期刊:Neural Information Processing Systems (NeurIPS 2024)

Academic Report on “Are language models actually useful for time series forecasting?”

第一部分:研究作者、机构及发表信息

这项研究的主要作者包括 Mingtian Tan(University of Virginia)、Mike A. Merrill(University of Washington)、Vinayak Gupta(University of Washington)、Tim Althoff(University of Washington)、Thomas Hartvigsen(University of Virginia)。论文发表于 38th Conference on Neural Information Processing Systems (NeurIPS 2024)。


第二部分:研究背景及目的

这项研究主要聚焦于时间序列预测(time series forecasting)领域。时间序列分析是一种广泛应用于疾病传播预测、零售销售分析、医疗保健与金融等领域的关键问题。而近年来,关于将大规模语言模型(LLMs, large language models)应用于时间序列预测的研究开始吸引了广泛关注,例如使用 GPT-2 和 LLaMA 等模型改造结构、调整预训练权重以适应时间序列数据。

这些研究的理论基础在于语言模型擅长处理语言序列中的依赖关系,或许能够泛化到时间序列任务。然而,作者指出,大规模语言模型和时间序列预测之间的直接联系尚未被详细探讨。本文的核心目标是评估大规模语言模型在时间序列预测中是否提供了实际的性能提升,同时探讨这些方法的计算代价及其潜在的研究价值。

本文提出了一个根本的假设:若 LLM 在时间序列预测任务中的表现并无显著提升,但其计算开销巨大,那么当前流行的 LLM 应用可能并不适合传统时间序列任务。研究旨在帮助研究者避免未经验证的 LLM 应用从而选择更具有价值的解决方案。


第三部分:研究流程与方法

研究分为以下几个关键步骤,每一部分进行了详细实验与分析:

3.1 参考时间序列预测方法与基线模型设置

作者选择了三种当前最流行且备受关注的 LLM 时间序列预测方法:
1. OneFitAll [49]:基于 GPT-2 的预测方法,采用实例归一化(instance norm)和分段(patching)输入时间序列,通过线性层得到输入表示。
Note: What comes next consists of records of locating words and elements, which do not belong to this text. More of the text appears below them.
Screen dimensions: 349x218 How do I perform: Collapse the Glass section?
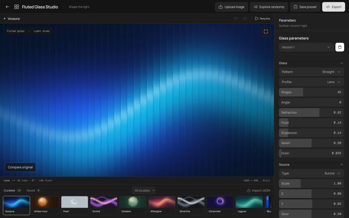tap(342, 63)
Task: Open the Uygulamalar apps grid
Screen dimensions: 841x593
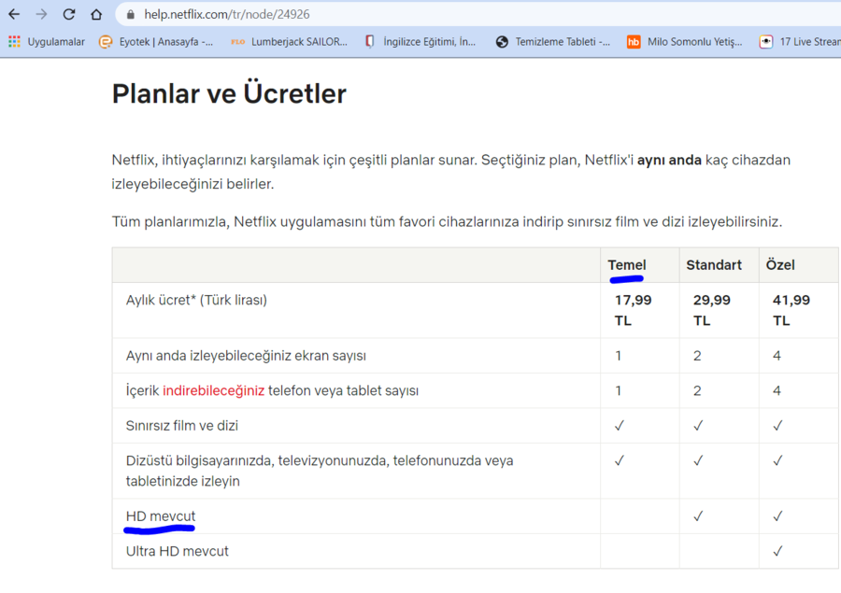Action: 13,42
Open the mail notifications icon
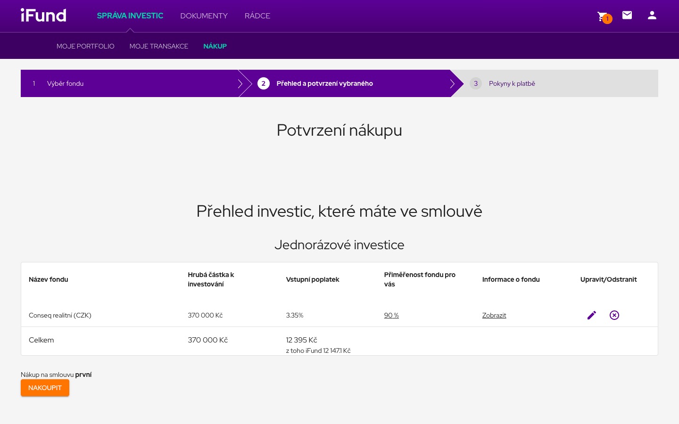 pos(627,15)
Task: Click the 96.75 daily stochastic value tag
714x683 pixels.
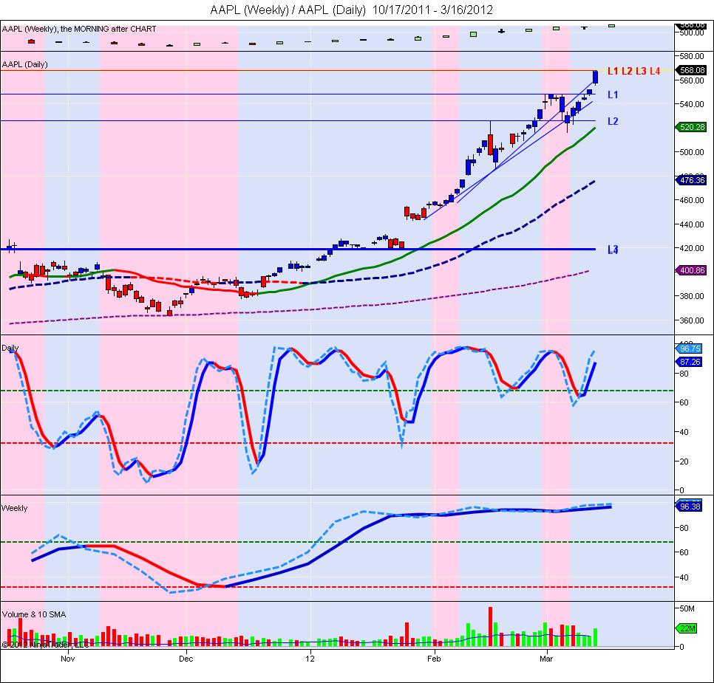Action: pos(690,349)
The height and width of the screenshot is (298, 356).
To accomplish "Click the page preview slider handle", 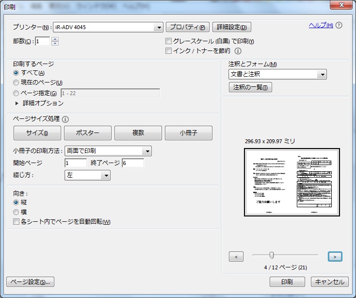I will [272, 255].
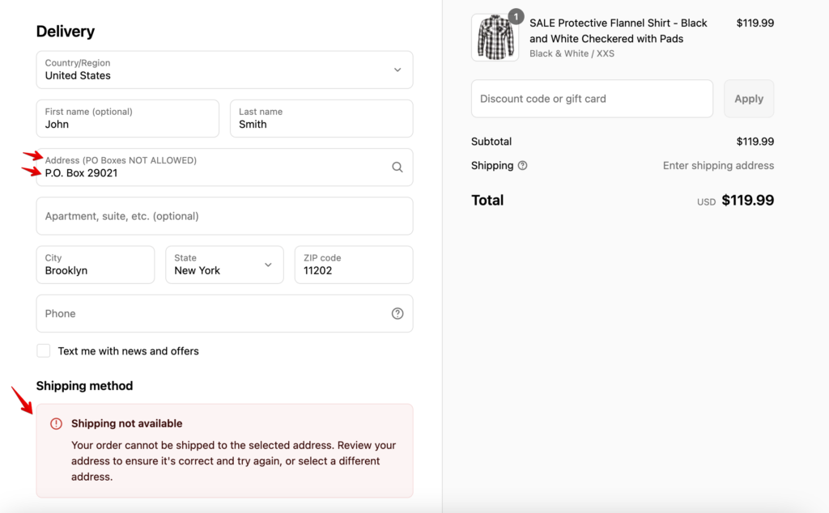The image size is (829, 513).
Task: Expand the State selector chevron
Action: coord(267,265)
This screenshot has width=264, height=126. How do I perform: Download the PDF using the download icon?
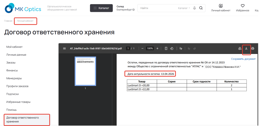coord(246,48)
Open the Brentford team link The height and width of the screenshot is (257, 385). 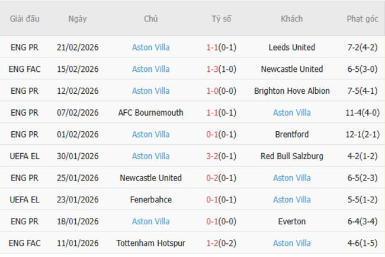coord(291,135)
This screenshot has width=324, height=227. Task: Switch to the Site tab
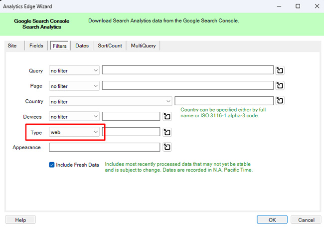click(x=12, y=46)
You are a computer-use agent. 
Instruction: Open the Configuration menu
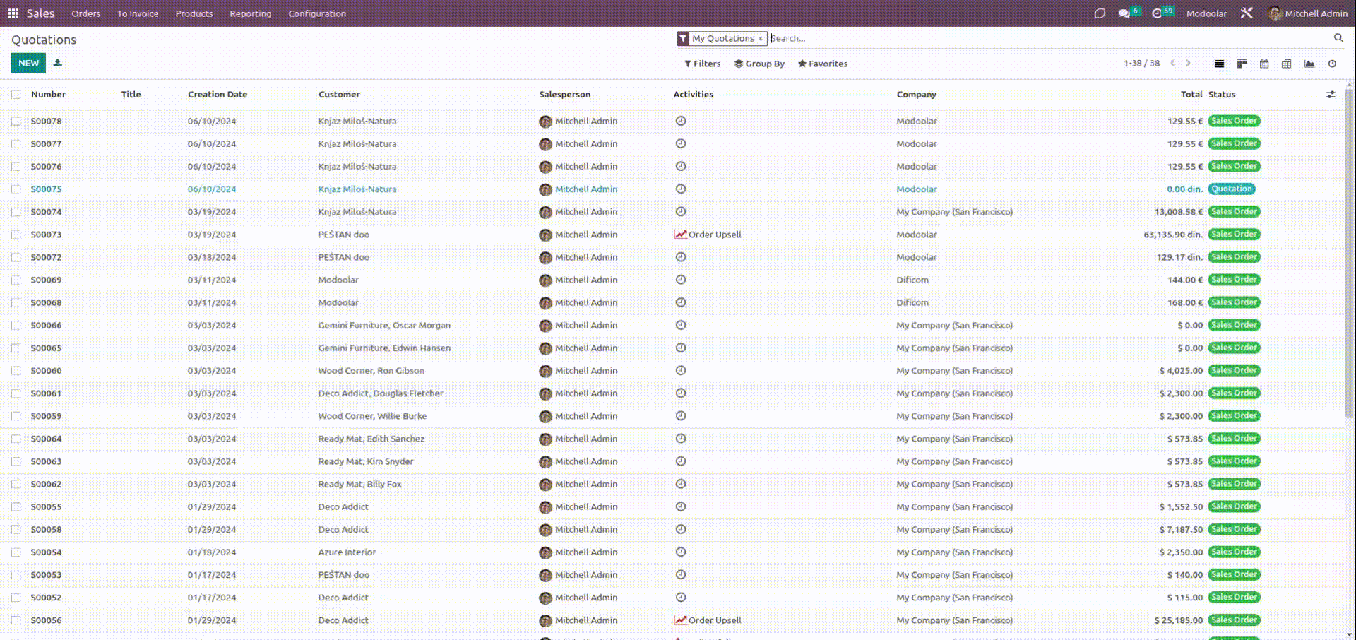coord(317,13)
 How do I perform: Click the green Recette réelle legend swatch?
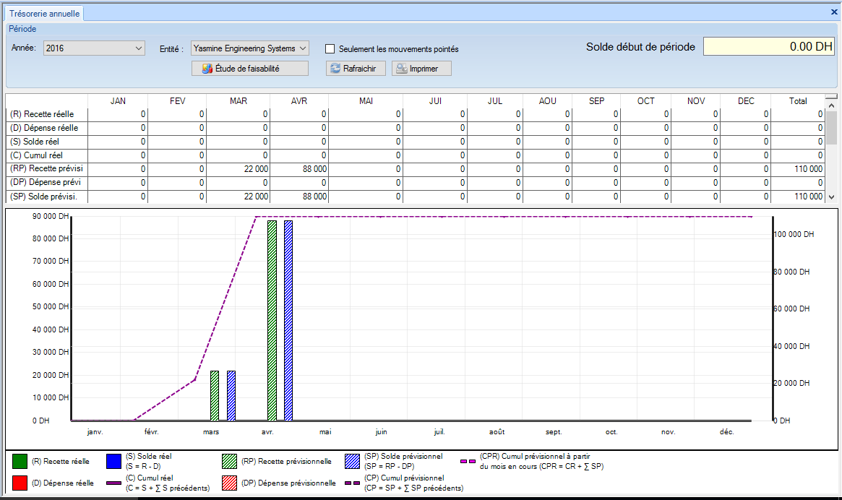pyautogui.click(x=20, y=462)
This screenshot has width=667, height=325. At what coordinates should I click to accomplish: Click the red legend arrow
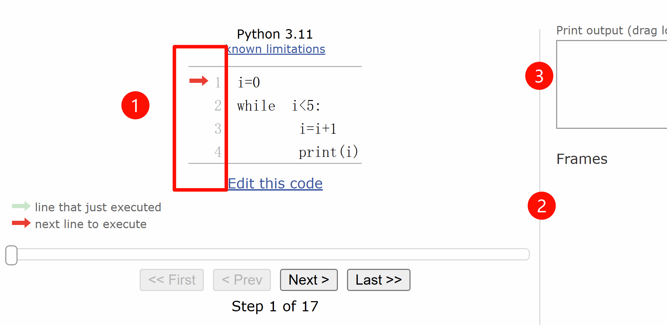point(21,223)
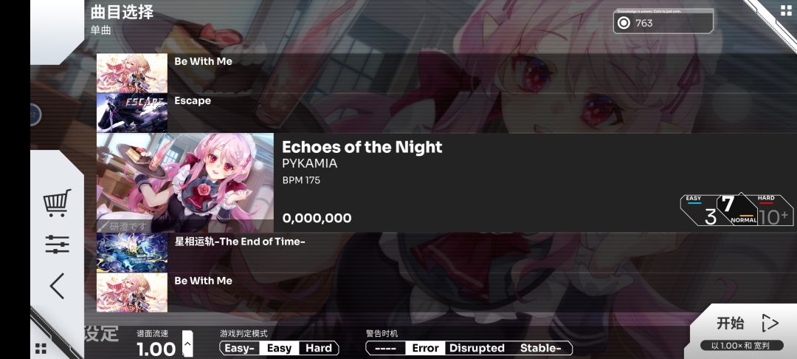
Task: Select Disrupted warning timing
Action: [477, 349]
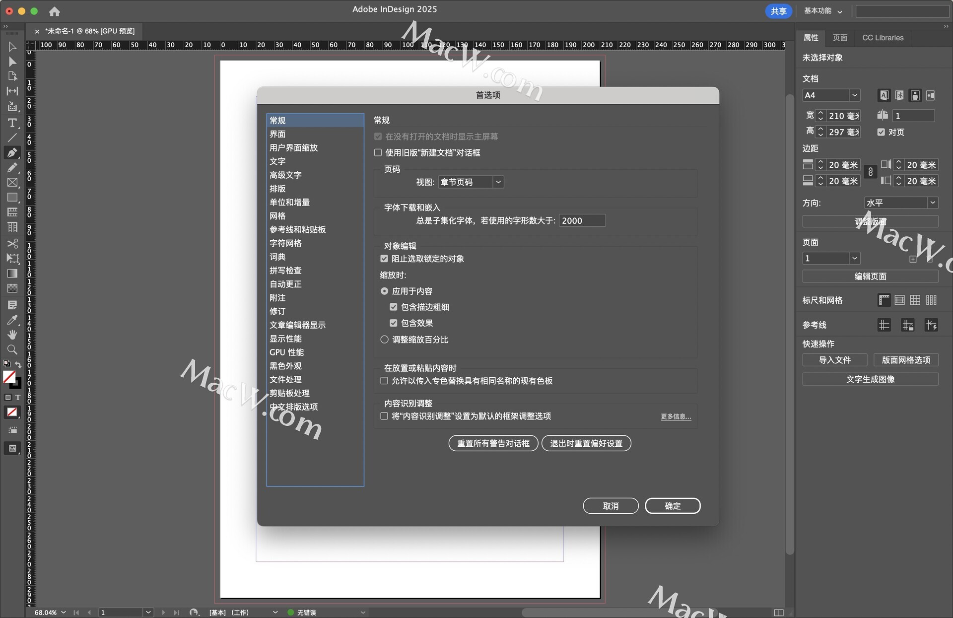Click the Home icon in title bar
Image resolution: width=953 pixels, height=618 pixels.
click(x=55, y=11)
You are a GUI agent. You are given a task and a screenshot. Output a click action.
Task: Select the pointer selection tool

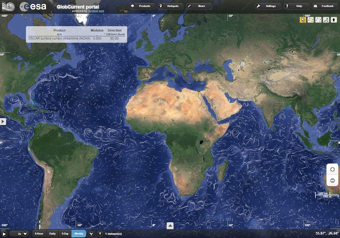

模型的多头注意力(multi-head attention)和前馈层被冻结,仅对位置嵌入与层归一化进行优化。 2. Time-LLM [14]:将时间序列分割为小块后,用低维度 word embedding 对齐后输入 LLaMA,并经线性层完成预测,语言模型权重一直冻结。 3. Calf [21]:基于 GPT-2,使用 “textual branch” 和 “temporal branch”,通过交叉注意力对齐时间序列与预训练 embedding,同时添加了强制约束。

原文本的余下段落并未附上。